People who suck up to people to get ahead in life—I can’t stand it!

How was the signing process with Friction? This certainly isn’t your first outing on the label.
I had done a few bits for them in the past: my collaboration with Icicle called “Duality” for their 10 Years of Shogun album and another one with Friction for his Versus EP. We had discussed doing some solo things and I guess the timing was right and it all fell into place. I’ve always been a fan of their output and they’re also from my hometown [of] Brighton so it had to happen sooner or later!

Tell us a little about your new track “Nature of Reality.”
It’s the first tune finished in my new studio at my new house.

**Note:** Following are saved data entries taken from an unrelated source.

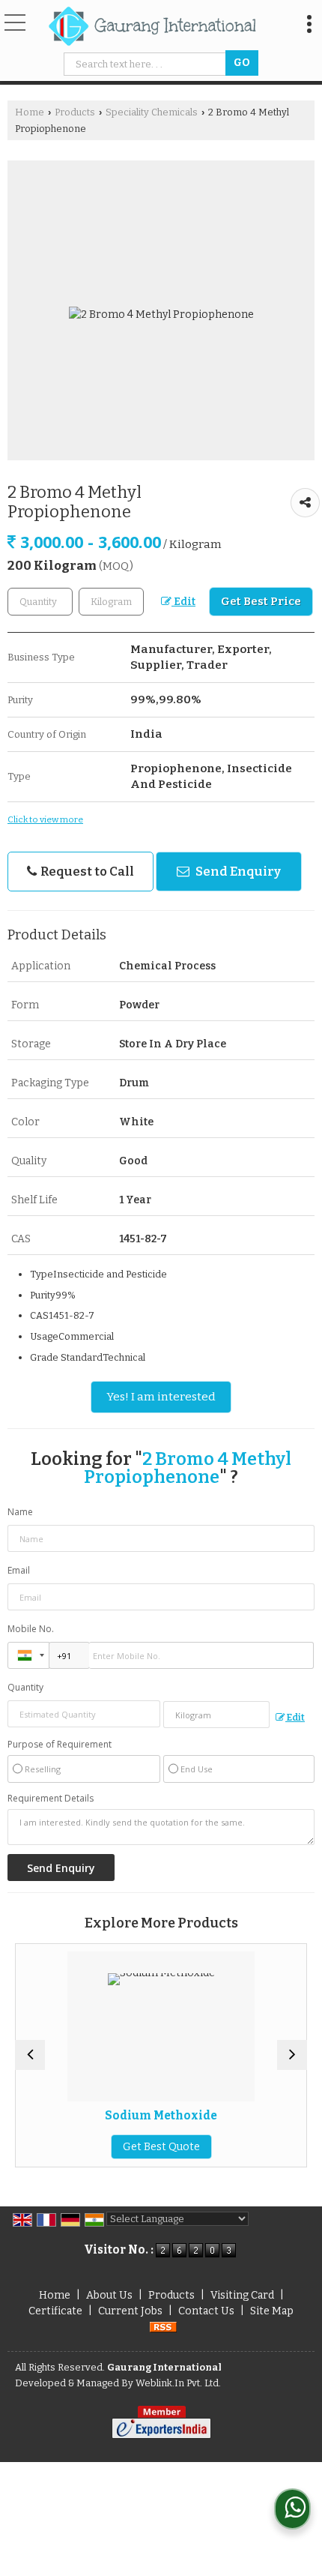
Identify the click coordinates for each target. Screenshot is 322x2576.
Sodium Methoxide (120, 2115)
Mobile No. (30, 1628)
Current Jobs (130, 2311)
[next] (292, 2055)
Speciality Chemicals (152, 112)
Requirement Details (50, 1798)
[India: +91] (28, 1655)
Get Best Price (261, 601)
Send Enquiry (237, 871)
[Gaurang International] (152, 26)
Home (29, 112)
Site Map (272, 2311)
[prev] (30, 2055)
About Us (109, 2295)
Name (20, 1511)
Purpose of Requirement (59, 1744)
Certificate (55, 2311)
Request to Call (86, 871)
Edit (183, 601)
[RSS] (163, 2326)
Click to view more (45, 819)
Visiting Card (242, 2295)
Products (75, 112)
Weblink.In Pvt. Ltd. (178, 2383)
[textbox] (147, 64)
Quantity (25, 1687)
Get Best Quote (120, 2146)
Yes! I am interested (161, 1396)
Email (18, 1570)
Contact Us (206, 2311)
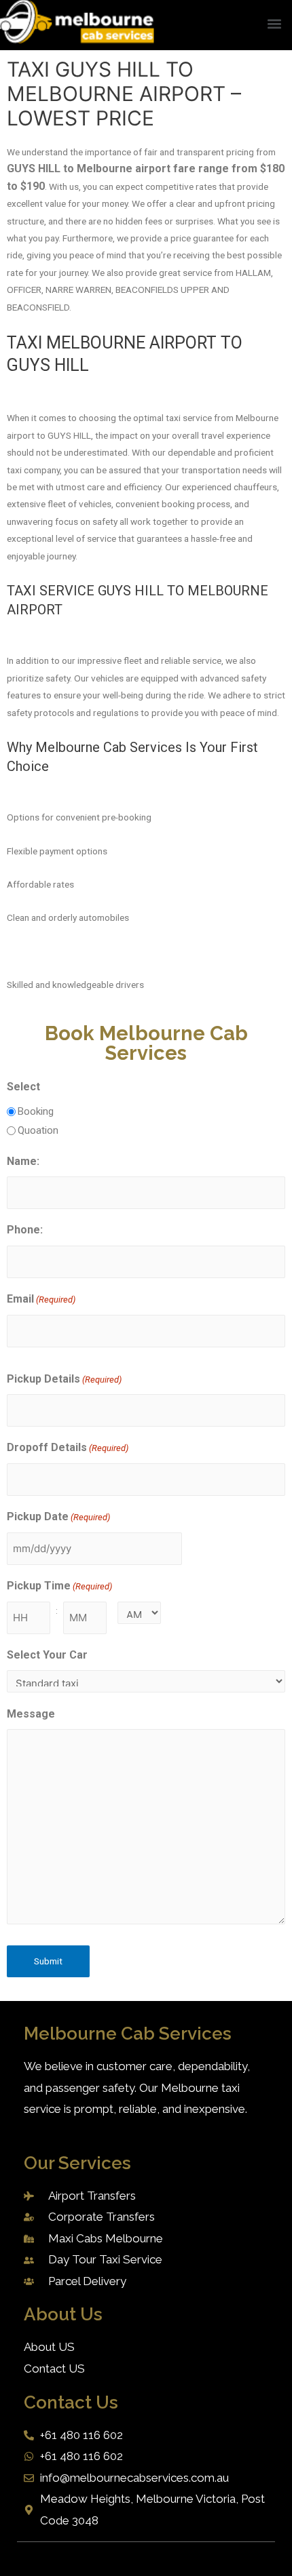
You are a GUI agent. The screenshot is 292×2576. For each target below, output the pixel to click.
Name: (23, 1161)
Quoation (38, 1130)
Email (41, 1298)
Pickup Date (58, 1516)
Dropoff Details (67, 1447)
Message (31, 1713)
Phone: (25, 1229)
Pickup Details (64, 1378)
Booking (36, 1111)
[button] (274, 23)
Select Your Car (47, 1654)
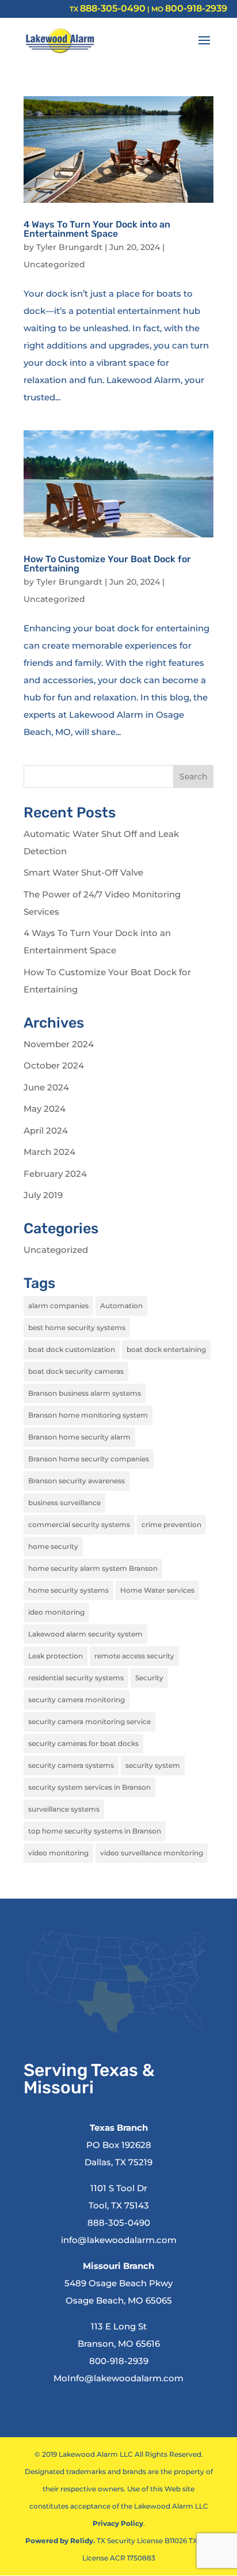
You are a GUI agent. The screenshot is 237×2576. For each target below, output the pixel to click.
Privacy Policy (118, 2523)
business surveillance (64, 1502)
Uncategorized (54, 264)
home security (53, 1546)
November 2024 (59, 1044)
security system (152, 1765)
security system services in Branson (89, 1787)
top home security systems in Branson (94, 1831)
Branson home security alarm (79, 1437)
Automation (121, 1305)
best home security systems (76, 1327)
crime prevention (171, 1524)
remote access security (134, 1655)
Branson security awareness (76, 1480)
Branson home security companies (88, 1458)
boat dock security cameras (76, 1371)
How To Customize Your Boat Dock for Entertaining (107, 564)
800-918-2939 (196, 8)
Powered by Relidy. (60, 2540)
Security (149, 1677)
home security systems (68, 1590)
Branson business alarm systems (84, 1393)
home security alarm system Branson (93, 1568)
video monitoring (58, 1852)
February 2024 (55, 1173)
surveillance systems (64, 1809)
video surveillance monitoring (151, 1852)
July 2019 (43, 1194)
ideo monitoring (56, 1612)
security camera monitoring (76, 1699)
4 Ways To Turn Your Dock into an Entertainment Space (97, 229)
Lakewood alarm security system (85, 1634)
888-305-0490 (113, 8)
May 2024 (45, 1108)
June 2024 (46, 1087)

I actually started it in headphones while I had no studio to work in. Things have been a bit hectic the last year or so but they have finally settled down and I’m really happy with how this turned out! It’s always difficult moving into a new space as it can take some time to really get used the sound of the new room. Fortunately this time I hit the ground running.

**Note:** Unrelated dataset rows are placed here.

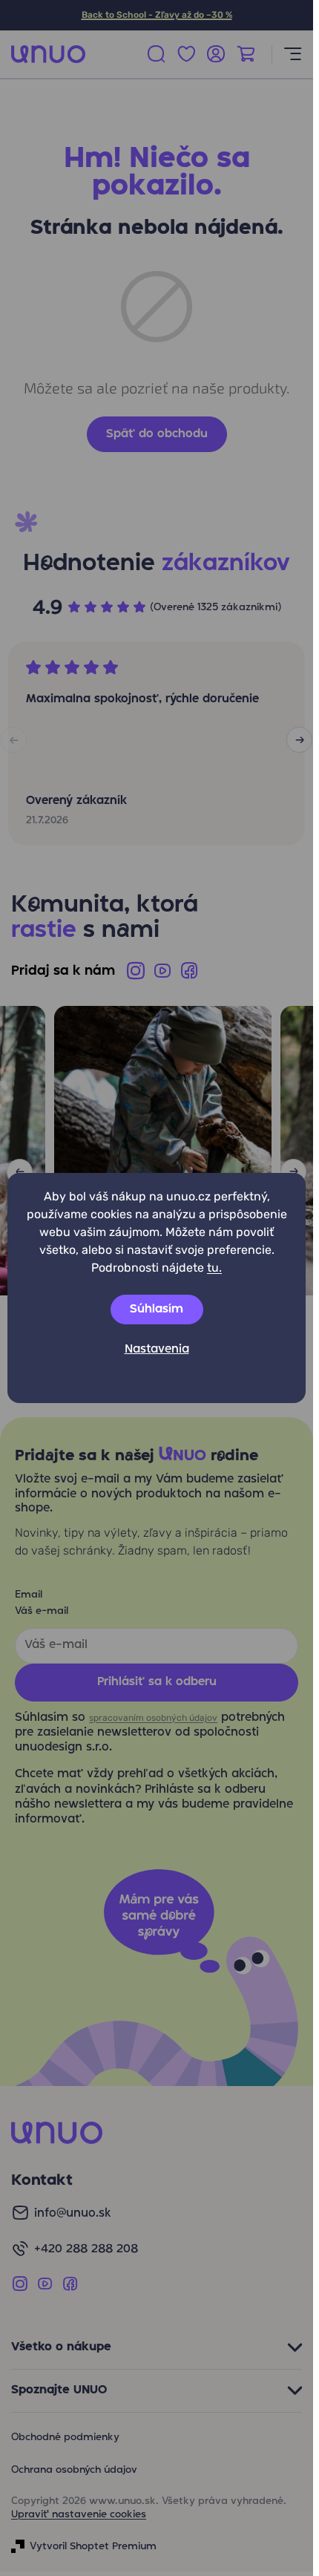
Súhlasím (156, 1309)
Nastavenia (157, 1350)
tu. (214, 1268)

What inspired the name/title of the flip “Sycophant?”
“Sycophant” is an ode to all those ass kissers out there. People who suck up to people to get ahead in life—I can’t stand it!

What are some of the essential bits of gear that helped shape the sound on this single?
Seeing as both of them were started in my headphones I have to say my Audeze LCD3s got some serious use. They sound great, and used in conjunction with a mono Avantone mixcube I was able to work in a very small non-studio style environment. It gave me good results and kept me sane! I use Cubase and I’d have to say that the VSTs I used a lot on these tracks were Addictive Drums and Camel Phat/Trash—plenty of distortion! I also use a lot of the Slate plugins.


What are some current sound design trends that haven’t been bashed to death yet?
I suppose the synth Serum is what everyone seems to be bashing these days. It seems to have taken over from NI Massive as the go-to bass music synth. I think it gets caned in dubstep a lot and I can hear it more and more in drum & bass tracks. It’s also a bit more intuitive than FM8, which takes a lot of getting used to. I haven’t explored it that much yet but I intend to see what all the fuss is about.

It seems like momentum is rising for the darker side of dancefloor. What do you feel is the next evolution for this sound?
I’m not sure about evolution; the engineering of it all just seems to get better and better, but the vibes are still the same. I feel the subgenre is having a real surge of popularity, and long may it continue. It will never be the most popular kid on the block but I’m fine with that; it’s not supposed to be!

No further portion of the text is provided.